Back in the cafeteria, McCord saw Moore return just in time for the bell to ring. The cafeteria was so crowded, she didn’t stop him as he followed the crowd toward his next class.
The girl eventually left the restroom and saw her friend. She asked the friend if she had any extra clothes, and the friend saw the girl was crying. With some prodding, the girl told her friend she had been raped. The friend insisted they tell someone.
McCord had just returned to the main office when the girl came in with a friend, at 12:20 p.m. She was visibly upset, and the friend had an arm around her. McCord took both girls into her office and listened to the story as the girl cried.
McCord told the principal. He asked the girl who had done it. Without hesitation, she said, “Steven Moore.”
However, within five to 10 minutes of the report, Smith and others questioned the girl’s claim, given she had allegedly faked a seizure earlier in the year and lied about an attendance issue.
Smith radioed the school nurse to come to the office, not to examine the girl, but because Smith said he wasn’t sure what the girl needed.
He sent McCord to review video evidence of the hallway where the girl said the rape occurred, which took more than an hour.
Smith asked the girl for a written statement. She wrote hers without uncertainty, describing how Moore had put his hand over her face during the attack and ignored her pleas.
“I was like, ‘Stop Steven,’” she wrote, “but I didn’t want to be loud because I didn’t want to draw attention.”
Around 2 p.m., a representative from the girl’s group home took the girl to a hospital for a sexual assault exam. Smith tried to call the school system superintendent to see if a security officer should be involved, but Smith could not reach him.
Afterward, Smith called Moore to the office, and he invited the athletic director to sit in on his conversation. Moore said he hadn’t had sex with the girl, but they had exchanged sexually explicit notes. Smith allowed Moore to go back to class.

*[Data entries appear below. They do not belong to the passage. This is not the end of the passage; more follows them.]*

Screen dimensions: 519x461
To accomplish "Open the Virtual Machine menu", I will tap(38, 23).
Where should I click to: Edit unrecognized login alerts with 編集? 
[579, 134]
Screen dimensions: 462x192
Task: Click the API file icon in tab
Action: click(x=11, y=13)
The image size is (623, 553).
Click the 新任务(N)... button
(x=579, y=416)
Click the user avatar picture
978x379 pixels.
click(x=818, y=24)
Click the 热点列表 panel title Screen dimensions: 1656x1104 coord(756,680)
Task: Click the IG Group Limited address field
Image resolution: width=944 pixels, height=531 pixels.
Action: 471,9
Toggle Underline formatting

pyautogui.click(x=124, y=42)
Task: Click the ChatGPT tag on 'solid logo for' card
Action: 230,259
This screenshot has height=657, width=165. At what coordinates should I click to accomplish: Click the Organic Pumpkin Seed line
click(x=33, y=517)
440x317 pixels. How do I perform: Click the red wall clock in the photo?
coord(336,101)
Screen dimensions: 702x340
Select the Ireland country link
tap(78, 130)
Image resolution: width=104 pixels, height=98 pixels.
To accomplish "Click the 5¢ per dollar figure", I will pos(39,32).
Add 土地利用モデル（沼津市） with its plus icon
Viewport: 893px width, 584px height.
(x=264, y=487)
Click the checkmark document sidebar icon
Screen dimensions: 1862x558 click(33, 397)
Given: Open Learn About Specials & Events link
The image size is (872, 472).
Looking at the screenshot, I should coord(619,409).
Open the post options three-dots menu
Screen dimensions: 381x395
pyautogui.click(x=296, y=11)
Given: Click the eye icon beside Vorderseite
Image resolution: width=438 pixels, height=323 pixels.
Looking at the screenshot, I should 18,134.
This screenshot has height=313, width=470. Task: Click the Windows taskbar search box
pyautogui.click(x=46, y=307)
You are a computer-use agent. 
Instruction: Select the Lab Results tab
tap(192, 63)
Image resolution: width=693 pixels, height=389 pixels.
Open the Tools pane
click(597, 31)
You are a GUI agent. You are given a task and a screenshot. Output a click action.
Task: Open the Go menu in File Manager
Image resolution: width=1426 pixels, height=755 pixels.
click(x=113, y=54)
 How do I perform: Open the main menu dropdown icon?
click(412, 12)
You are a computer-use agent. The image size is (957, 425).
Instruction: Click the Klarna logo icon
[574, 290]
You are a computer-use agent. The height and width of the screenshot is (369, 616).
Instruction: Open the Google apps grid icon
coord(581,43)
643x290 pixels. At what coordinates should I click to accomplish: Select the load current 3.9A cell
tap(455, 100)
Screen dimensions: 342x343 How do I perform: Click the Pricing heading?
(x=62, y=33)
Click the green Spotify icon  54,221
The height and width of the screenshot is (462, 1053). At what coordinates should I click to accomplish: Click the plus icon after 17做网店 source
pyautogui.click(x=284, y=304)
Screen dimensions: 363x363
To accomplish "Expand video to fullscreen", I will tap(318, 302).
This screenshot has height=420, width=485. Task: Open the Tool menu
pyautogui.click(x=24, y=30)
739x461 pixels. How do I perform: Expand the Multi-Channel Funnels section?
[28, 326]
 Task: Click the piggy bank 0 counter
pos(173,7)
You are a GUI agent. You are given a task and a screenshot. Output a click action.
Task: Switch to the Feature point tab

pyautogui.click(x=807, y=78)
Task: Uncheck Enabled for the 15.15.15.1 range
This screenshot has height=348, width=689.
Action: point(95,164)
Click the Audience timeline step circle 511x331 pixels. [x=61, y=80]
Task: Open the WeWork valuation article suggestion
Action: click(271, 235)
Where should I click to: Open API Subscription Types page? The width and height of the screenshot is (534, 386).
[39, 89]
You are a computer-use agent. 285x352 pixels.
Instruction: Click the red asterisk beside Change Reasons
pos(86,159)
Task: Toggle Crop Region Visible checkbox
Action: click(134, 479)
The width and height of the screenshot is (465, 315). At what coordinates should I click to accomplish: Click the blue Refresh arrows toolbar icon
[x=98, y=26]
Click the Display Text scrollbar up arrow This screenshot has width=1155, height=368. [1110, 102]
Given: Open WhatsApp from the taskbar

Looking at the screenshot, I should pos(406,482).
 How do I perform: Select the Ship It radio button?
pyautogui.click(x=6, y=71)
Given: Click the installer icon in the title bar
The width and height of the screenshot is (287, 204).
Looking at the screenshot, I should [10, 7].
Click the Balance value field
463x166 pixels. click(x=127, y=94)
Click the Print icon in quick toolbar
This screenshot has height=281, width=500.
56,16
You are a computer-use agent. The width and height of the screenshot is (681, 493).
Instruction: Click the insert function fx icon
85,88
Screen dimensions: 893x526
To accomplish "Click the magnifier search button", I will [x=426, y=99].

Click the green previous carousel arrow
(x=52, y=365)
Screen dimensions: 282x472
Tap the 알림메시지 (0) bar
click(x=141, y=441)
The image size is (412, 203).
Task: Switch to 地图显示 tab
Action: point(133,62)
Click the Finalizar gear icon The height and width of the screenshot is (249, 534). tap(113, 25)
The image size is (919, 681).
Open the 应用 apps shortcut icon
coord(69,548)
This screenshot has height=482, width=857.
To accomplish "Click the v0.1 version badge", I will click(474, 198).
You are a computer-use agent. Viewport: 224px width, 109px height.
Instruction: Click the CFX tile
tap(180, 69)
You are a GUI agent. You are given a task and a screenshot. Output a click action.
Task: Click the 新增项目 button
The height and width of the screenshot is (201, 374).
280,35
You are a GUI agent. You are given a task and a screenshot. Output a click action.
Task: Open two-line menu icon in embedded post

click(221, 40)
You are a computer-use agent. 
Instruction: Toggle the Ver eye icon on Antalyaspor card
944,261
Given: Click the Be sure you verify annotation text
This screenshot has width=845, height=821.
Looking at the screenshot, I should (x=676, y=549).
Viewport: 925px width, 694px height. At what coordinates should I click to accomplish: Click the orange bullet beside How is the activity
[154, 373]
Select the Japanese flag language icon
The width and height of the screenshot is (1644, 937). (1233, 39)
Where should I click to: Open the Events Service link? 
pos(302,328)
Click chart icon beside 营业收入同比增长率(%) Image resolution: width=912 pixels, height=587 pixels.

Both Moore’s and the girl’s lockers were searched. Graphic notes were found, but none were signed. At the end of the day, Moore went home.
Once both students were out of the main office, Smith and others resumed their interviews for an open administrator position.
It wasn’t until 4:30 p.m that Sloan called the Child Abuse Hotline for Smith to report the incident. The operator advised him to call law enforcement. Neither Sloan nor Smith ever did.
An hour later, Smith went to the hospital to check on the girl, but left after 40 minutes to attend a school board meeting where he recognized several coaches and the volleyball team.
During all this time, more than 10 adults knew a student had reported a rape, and not one of them reported it to the Muncie Police Department to report it. Three different people had suggested to Smith personally that he contact police.
Smith said he did not know that he had to contact the police directly, or that under Indiana state law sexual contact between minors is usually considered child abuse, which must be reported “immediately.”
His defense said he thought “immediately” meant within 24 hours of the report.
In response to this, Judge Thomas Cannon read to him from the Webster dictionary in court, defining “immediately” as, “in an immediate manner; specifically, a) without intervening agency or cause; directly; b) without delay; at once; instantly.”
“Under the facts of this case,” Justice David wrote in the Supreme Court ruling, “no reasonable person of ordinary intelligence would have difficulty determining whether or not Smith acted with a sense of urgency or primacy of purpose.”
According to his LinkedIn profile, Smith still works for the Muncie School Corporation as an adult education teacher at Muncie-Work One. During an interview with detectives 10 days after the incident in 2010, once details of the events began to become clear, detectives asked Smith if he would have called police sooner, if he had the chance to go back.
“If I had to do it over again,” he told them, “I probably would.”